«Personne n'a jamais aperçu une vue d'une telle beauté en Angleterre. D'aussi charmantes scènes ont dû être contemplées par les anges durant leurs vols.» Les chutes Victoria n'ont jamais été aussi admirablement dépeintes que par David Livingstone. Alors qu'il explorait la région du Zambèze depuis 1852, le missionnaire fut conduit en pirogue aux abords des cataractes par la tribu des Makalolo il y a tout juste 150 ans, en novembre 1855. L'Ecossais, qui consacra la moitié de sa vie à découvrir l'Afrique centrale et australe, fut le premier Européen à poser les yeux sur elles. Ses carnets relatent longuement l'émotion que l'endroit lui inspira.

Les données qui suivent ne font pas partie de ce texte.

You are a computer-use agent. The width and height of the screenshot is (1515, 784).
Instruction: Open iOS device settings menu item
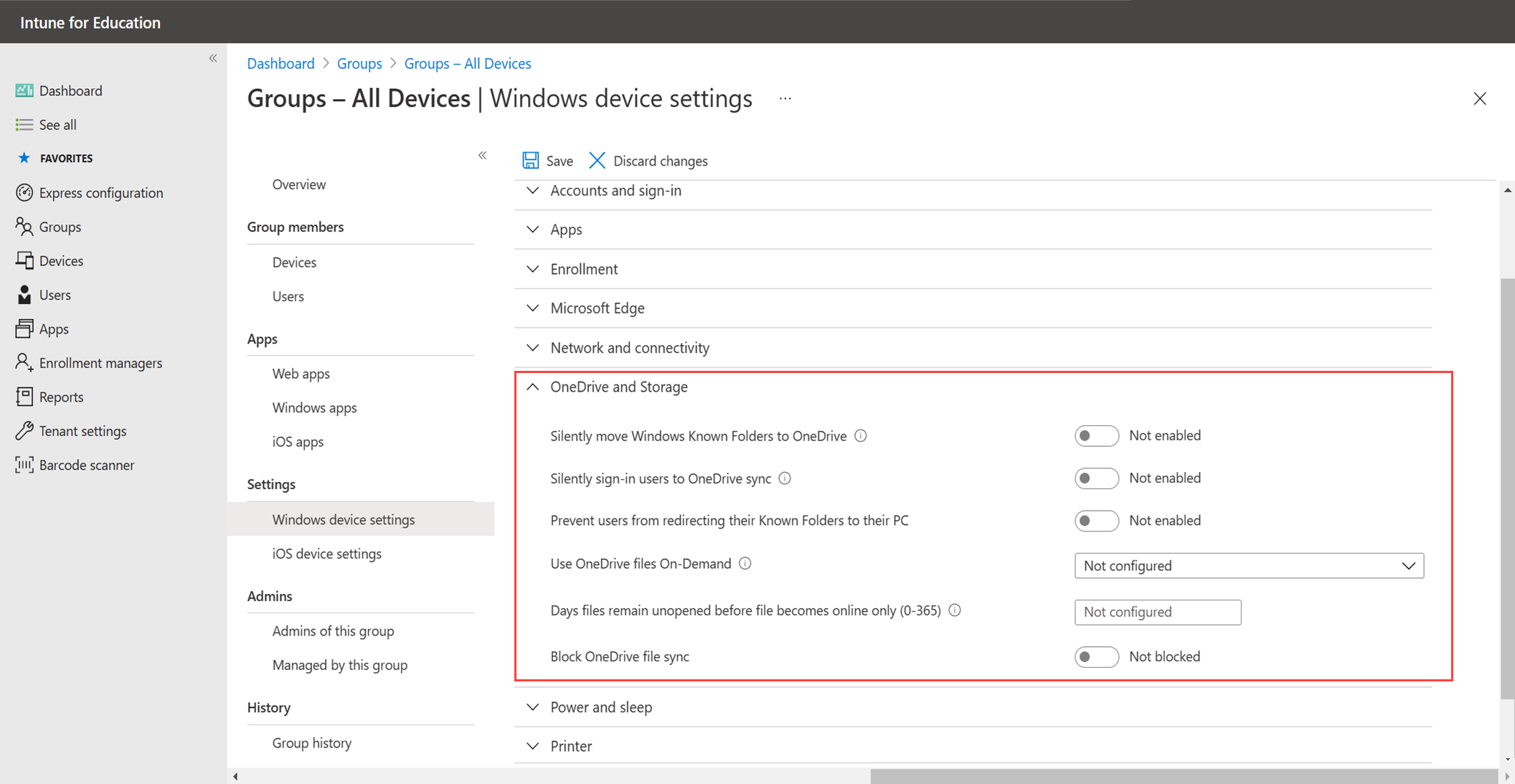327,552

«Le 17, je suis allé visiter avec Sekeletu les chutes appelées Mosi-o-Tunya et plus anciennement Shongwe, dont on aperçoit les colonnes vaporeuses après vingt minutes de navigation à partir de Calaï. [...] De l'endroit où nous nous trouvons, le faîte de ces colonnes va se perdre dans les nuages», écrit-il dans Voyages de missionnaire et Recherches en Afrique du Sud (1857). Et, plus loin: «Tout le paysage est d'une beauté indicible; de grands arbres aux couleurs et aux formes variées garnissent les bords du fleuve et les îles.»

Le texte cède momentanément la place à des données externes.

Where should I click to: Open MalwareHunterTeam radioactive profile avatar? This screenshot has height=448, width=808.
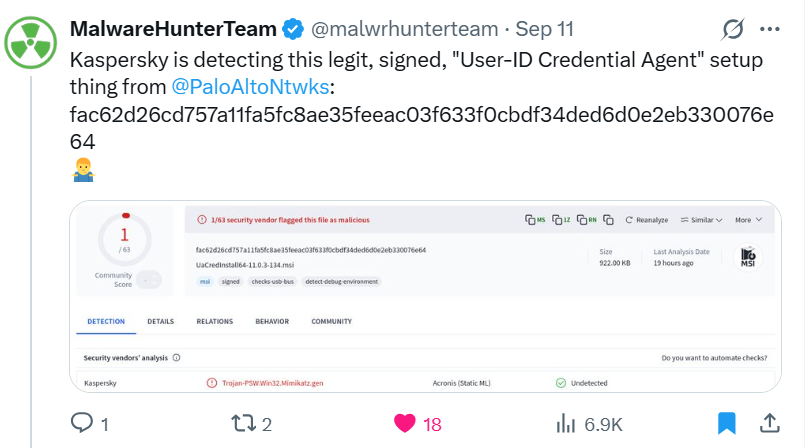[30, 43]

Subjugué par les lieux, cet épris d'aventure rebaptisa «Victoria» les chutes, le plus beau site qui lui eut été donné d'admirer en Afrique, en hommage à sa souveraine, la reine d'Angleterre. L'explorateur laissa aussi son propre nom dans la région, qui plus qu'aucune autre en Afrique conserve la mémoire de son passage. On s'y souvient encore de sa courtoisie et de son absence de préjugés. Il y a ainsi l'île Livingstone, juste au bord des chutes. Et sur les terres, à quelques kilomètres de là, la première ville de Zambie, Livingstone, fondée en 1905, devint la capitale de la Rhodésie du Nord - qui allait devenir la Zambie après l'indépendance de 1964 - jusqu'en 1935, époque à laquelle Lusaka, plus centrale, lui succéda.

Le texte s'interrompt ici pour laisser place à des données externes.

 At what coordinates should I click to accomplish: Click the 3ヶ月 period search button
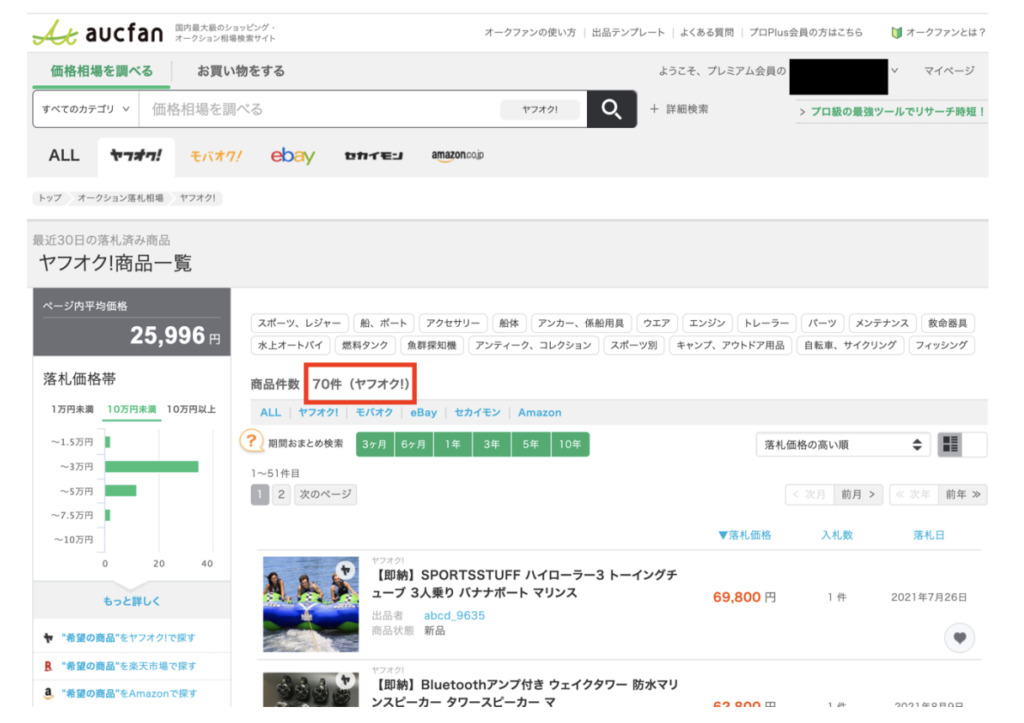coord(374,444)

Les bâtiments coloniaux au charme désuet qui bordent la rue principale de cette petite ville tranquille attestent de son faste d'antan. Le musée local, le plus ancien et le mieux pourvu du pays, présente, outre une section archéologique et une galerie d'artisanat local, des objets qui ont appartenu à l'aventurier. Cette mission achevée en mai 1856 à l'embouchure du Zambèze dans l'océan Indien, David Livingstone fut accueilli en héros à son retour en Angleterre où il reçut les honneurs de la Royal Geographical Society.

Quelques années après leur découverte, les chutes furent magistralement illustrées par John Thomas Baines. Le peintre anglais, l'un des plus prolifiques de son époque, avait accompagné Livingstone dans son expédition avant d'en être exclu, accusé de larcin. Tombé lui aussi sous le charme des lieux - «le plus joli «coup d'œuil» [sic] que l'âme d'un artiste puisse imaginer» - il publia en 1865 un recueil de ses exquises lithographies.

Un siècle et demi plus tard, le pouvoir de séduction des chutes Victoria est intact. Elles inspirent toujours autant les photographes, les artistes ou les amateurs.